Material supplied START

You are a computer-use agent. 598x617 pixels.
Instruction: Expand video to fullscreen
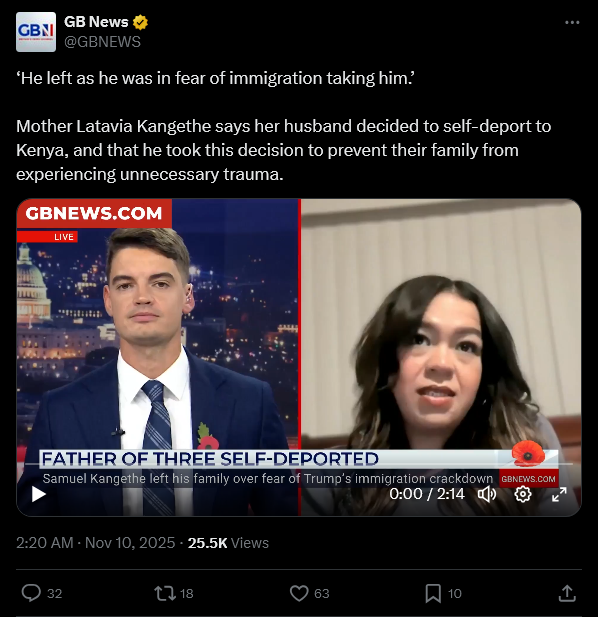click(x=559, y=494)
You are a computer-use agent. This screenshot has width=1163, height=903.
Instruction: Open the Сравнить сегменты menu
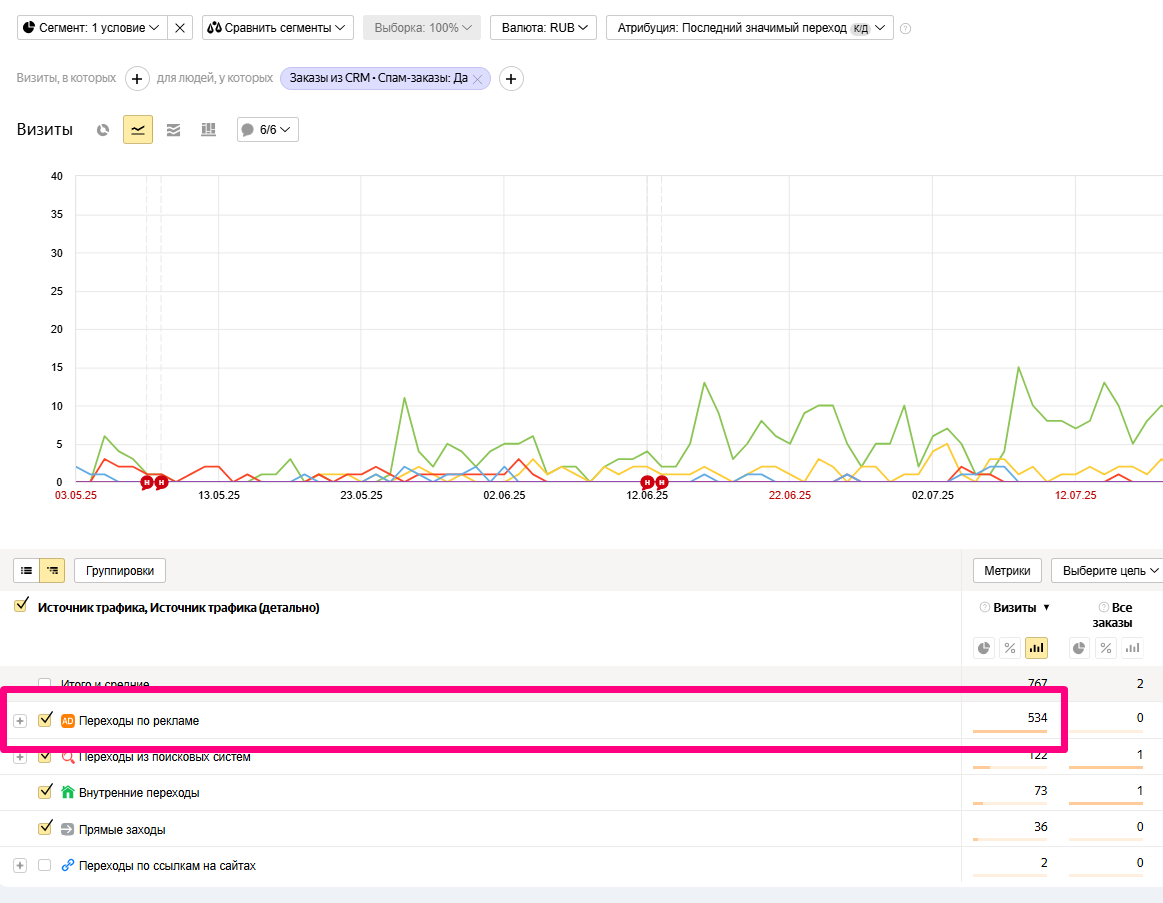click(277, 28)
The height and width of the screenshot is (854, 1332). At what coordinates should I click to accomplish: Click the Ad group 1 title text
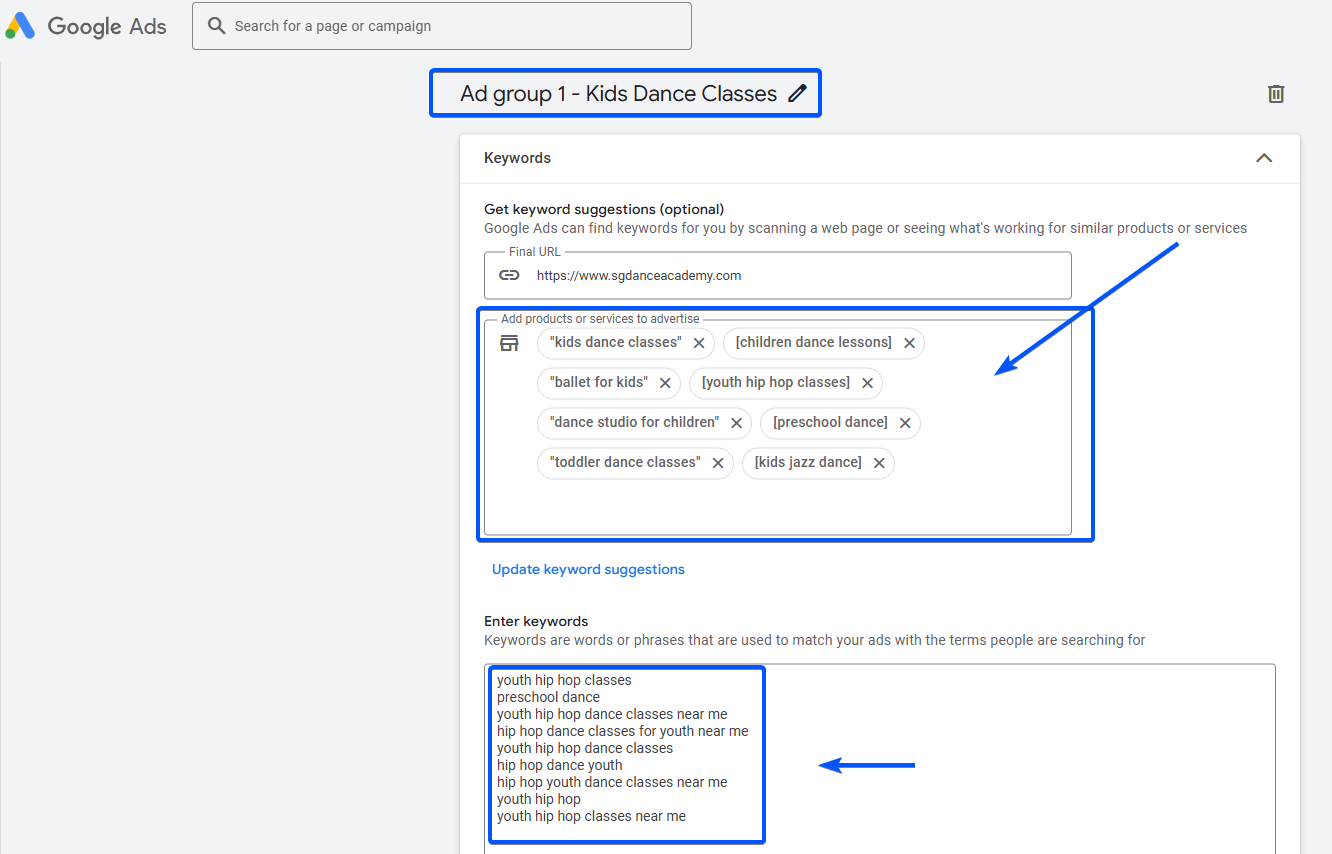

Material supplied END

**Task to complete**
Within the records above, find every line containing "screenshot" and report only how many there are.

**Task output**
2